And it scales indefinately (or however it's spelled).

And all applications can run un-modified on RAC and scale indefinately. If they can't, well, then they're not real applications...

Also, I'm slim and smart, have normal eyesight and can easily run, say, 42 meters.

Mogens

Richard Ji wrote:
But, it's unbreakable.

Richard hides.

-----Original Message-----
Sent: Wednesday, June 25, 2003 12:25 PM
To: Multiple recipients of list ORACLE-L


You cant achieve 0 unplanned downtime with single database (whether windoze
or not).
What if your disk array fails?
What if your RAC hangs?

Tanel.
----- Original Message -----
To: "Multiple recipients of list ORACLE-L" <[EMAIL PROTECTED]>
Sent: Wednesday, June 25, 2003 6:35 PM


  
    
-----Original Message-----
Sent: June 25, 2003 1:25 AM
To: Multiple recipients of list ORACLE-L

      
Oracle RAC on Win2K is for some bizarre reason REQUIREMENT.
        
Requirement by who? It usually helps to make a business case
for a specific configuration and benchmark it to see whether
the performance is satisfactory.
      
This requirement is dictated by a prospect of ours, and since
they say Win2K and IIS (there is a web part to this job) is a
MUST, a must it is indeed.
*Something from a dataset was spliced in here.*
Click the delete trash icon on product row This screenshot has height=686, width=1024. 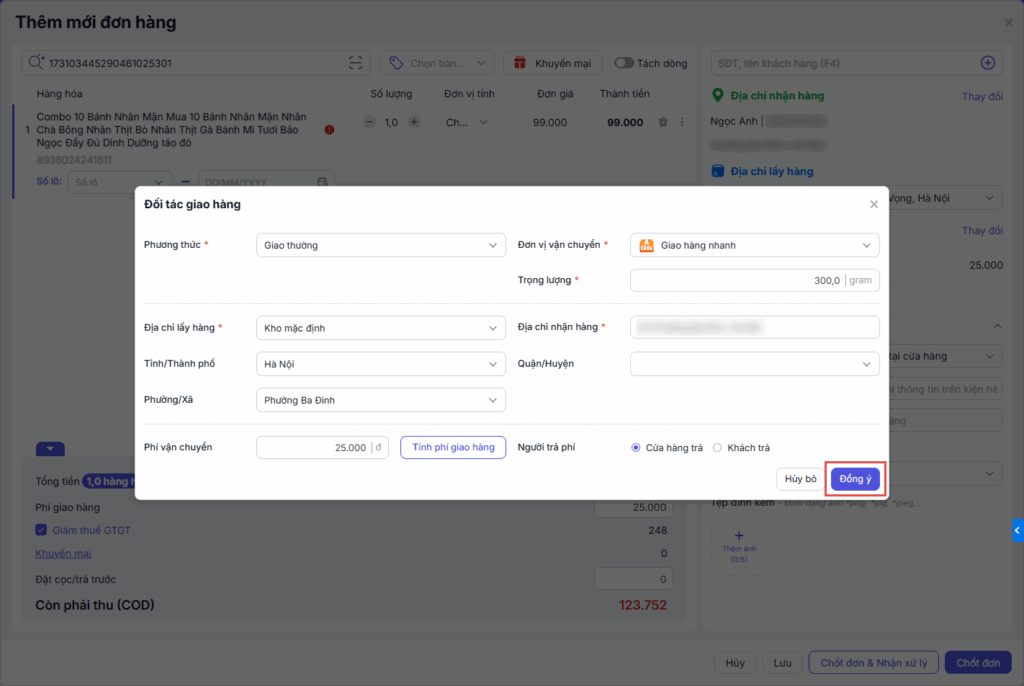[662, 122]
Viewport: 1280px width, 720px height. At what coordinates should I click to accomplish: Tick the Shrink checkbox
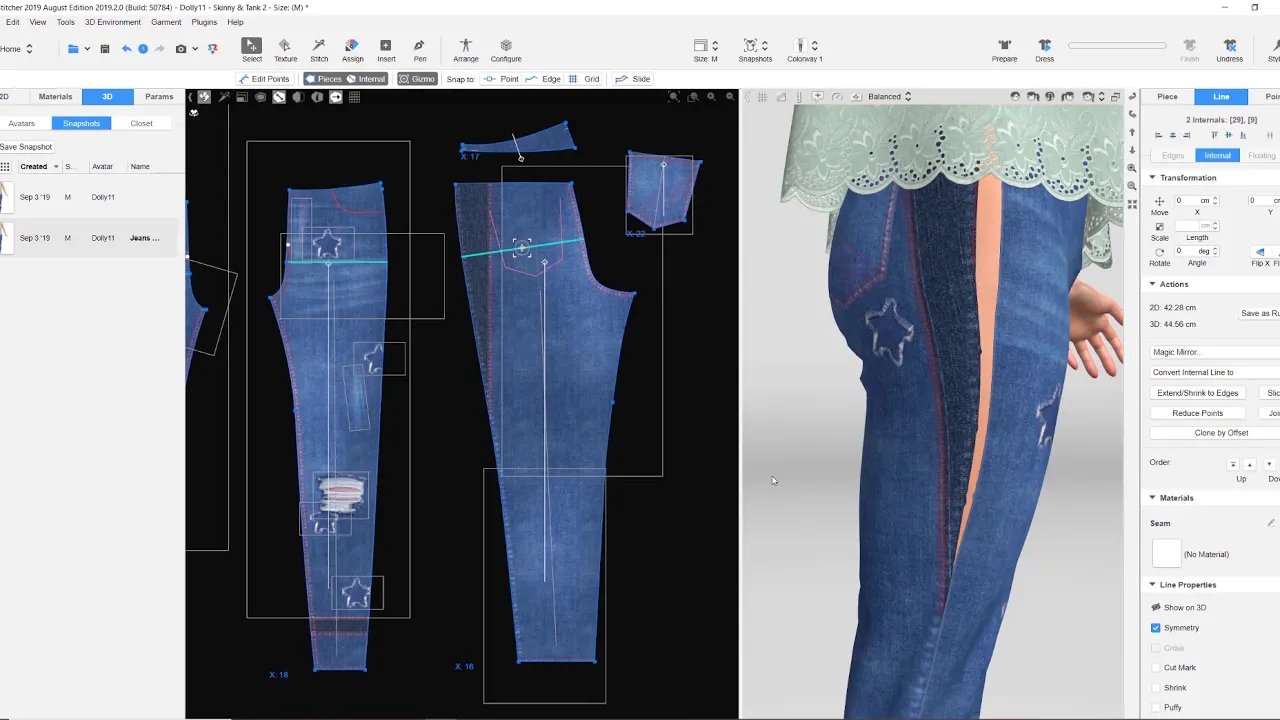[1156, 688]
No matter how silly or plain wrong
such a choice might be.

In my opinion the task in question (database up to a TB in size)
accessed via few thousand concurrent sessions that must be up
and running in 7x24 mode with exactly 0 down time allowed, fault
tolerant and load balanced is clearly way-way above capabilities
of today's Windoze platform (but give'em another 20 years or so
of slack and may be they'll get there?) I also believe that trying
to pull or force such a thing using Windows is comparable to a
pitiful task of trying to empty the swimming pool using just a
hand and spoon combo, but what do I know...


    
Let me suggest a little benchmark: 4 clustered, beefed up PC
boxes vs. a single, 16-CPU IBM P690 with the latest "960" CPUs
and AIX 5.2. You can benchmark price and performance. I'd be
very  intrigued to find out the outcome. It is very hard to
predict  it properly (wink, wink).

      
There is (and always will be) a proper tool for a proper job.
Tested proven and true.

Mladen, thanks a lot for your input, I REALLY appreciate it!